L’équipe de chercheurs a étudié les laves de monts sous-marins de Pitcairn et a découvert que les sulfures présents au sein de ces laves préservent des anomalies isotopiques (notées ∆33S) dont la seule origine connue est la photochimie en atmosphère dépourvue d’oxygène. Autrement dit, cette découverte révèle que les sulfures remontés par ce point chaud ont non seulement une origine sédimentaire, mais aussi qu’ils ont été formés avant l’oxygénation de l’atmosphère il y a 2,4 Ga (milliards d’années).
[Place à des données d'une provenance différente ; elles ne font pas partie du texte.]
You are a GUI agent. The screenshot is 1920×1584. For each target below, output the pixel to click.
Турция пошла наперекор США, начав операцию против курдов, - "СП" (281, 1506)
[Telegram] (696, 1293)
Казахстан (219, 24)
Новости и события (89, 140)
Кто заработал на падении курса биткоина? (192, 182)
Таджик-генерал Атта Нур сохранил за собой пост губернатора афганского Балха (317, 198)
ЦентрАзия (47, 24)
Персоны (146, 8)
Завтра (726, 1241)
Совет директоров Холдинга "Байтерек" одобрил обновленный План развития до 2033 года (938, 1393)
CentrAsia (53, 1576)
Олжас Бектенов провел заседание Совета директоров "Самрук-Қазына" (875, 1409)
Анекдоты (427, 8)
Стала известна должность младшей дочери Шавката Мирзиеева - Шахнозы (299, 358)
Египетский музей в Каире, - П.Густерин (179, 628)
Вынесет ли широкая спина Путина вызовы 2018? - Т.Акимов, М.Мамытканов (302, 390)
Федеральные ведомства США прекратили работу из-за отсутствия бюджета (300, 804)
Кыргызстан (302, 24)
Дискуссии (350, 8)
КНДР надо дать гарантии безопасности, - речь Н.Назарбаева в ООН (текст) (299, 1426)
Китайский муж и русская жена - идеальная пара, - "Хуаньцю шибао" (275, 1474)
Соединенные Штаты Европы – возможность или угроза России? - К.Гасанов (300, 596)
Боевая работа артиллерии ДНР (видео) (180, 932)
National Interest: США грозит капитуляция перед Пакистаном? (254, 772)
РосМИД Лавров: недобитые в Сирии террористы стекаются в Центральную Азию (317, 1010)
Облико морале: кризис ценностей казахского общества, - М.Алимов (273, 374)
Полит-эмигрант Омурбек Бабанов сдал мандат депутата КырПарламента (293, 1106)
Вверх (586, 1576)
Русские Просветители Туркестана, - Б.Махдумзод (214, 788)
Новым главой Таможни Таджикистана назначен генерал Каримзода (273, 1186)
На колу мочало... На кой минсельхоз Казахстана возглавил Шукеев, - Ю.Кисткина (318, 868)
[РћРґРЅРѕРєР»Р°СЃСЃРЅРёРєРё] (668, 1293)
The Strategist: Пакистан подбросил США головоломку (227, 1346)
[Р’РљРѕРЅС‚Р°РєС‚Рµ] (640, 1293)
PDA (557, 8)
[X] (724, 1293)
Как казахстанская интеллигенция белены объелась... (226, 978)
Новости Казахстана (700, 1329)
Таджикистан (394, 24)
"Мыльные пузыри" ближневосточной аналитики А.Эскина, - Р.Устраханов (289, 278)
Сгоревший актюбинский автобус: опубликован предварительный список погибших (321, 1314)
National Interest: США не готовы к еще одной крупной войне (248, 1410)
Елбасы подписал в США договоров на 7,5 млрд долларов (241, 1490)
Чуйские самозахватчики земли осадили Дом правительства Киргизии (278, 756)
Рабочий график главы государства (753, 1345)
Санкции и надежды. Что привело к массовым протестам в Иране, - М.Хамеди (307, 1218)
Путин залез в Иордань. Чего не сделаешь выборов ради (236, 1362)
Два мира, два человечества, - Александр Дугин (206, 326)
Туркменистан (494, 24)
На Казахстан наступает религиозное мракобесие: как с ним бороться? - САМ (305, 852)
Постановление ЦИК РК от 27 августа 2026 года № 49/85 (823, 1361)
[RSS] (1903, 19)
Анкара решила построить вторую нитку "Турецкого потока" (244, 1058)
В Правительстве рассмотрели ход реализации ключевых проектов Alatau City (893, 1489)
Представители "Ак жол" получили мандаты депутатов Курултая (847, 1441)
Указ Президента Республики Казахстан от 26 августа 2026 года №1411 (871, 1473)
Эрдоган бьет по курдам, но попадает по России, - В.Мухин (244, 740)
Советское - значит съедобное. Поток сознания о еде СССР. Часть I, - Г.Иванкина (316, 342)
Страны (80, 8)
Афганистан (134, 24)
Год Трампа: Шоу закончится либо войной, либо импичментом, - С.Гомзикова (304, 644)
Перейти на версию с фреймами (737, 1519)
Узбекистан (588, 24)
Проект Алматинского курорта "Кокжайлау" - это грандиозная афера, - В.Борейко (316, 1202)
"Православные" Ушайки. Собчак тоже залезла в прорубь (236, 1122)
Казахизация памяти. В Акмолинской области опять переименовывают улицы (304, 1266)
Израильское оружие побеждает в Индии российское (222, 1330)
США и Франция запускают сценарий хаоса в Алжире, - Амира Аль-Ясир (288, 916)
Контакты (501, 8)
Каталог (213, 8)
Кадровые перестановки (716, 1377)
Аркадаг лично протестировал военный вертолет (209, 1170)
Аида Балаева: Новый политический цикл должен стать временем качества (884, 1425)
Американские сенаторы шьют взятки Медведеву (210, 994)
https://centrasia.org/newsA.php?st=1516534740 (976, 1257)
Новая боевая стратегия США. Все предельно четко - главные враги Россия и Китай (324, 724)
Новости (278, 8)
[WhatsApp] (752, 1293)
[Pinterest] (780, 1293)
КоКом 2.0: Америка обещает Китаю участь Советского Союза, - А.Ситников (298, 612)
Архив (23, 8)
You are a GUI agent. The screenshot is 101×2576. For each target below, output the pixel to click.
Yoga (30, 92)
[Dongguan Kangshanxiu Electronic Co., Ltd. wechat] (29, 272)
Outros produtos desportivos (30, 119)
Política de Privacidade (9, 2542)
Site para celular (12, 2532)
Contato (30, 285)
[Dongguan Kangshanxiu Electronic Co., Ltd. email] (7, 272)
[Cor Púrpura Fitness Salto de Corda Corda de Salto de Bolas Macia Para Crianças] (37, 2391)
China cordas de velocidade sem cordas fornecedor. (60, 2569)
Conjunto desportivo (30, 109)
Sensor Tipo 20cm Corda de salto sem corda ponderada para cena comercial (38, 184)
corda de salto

La modélisation des isotopes radiogéniques (Sr, Nd, Hf et Pb) complémente ce travail et montre que ces sédiments avaient sans doute un âge compris entre 2,4 et 2,8 Ga et une composition chimique particulière, très appauvrie en de nombreux éléments.

Les volcans et la plaque Pacifique traversée ayant des âges récents, cette signature archéenne ne peut provenir que de la source mantellique de la chaîne volcanique. Des sédiments archéens sont donc présents dans le manteau profond et ils ont survécu aux processus de convection et de mélanges associés pendant la moitié de l’histoire de la Terre.

Cette étude apporte des informations précieuses sur l’origine des volcans de points chauds et montre que des matériaux présents à la surface de la Terre au début de son histoire ont été recyclés dans le manteau terrestre. Par là même, elle apporte de nouvelles contraintes sur la dynamique terrestre et sur l’existence potentielle de tectonique des plaques à l’Archéen.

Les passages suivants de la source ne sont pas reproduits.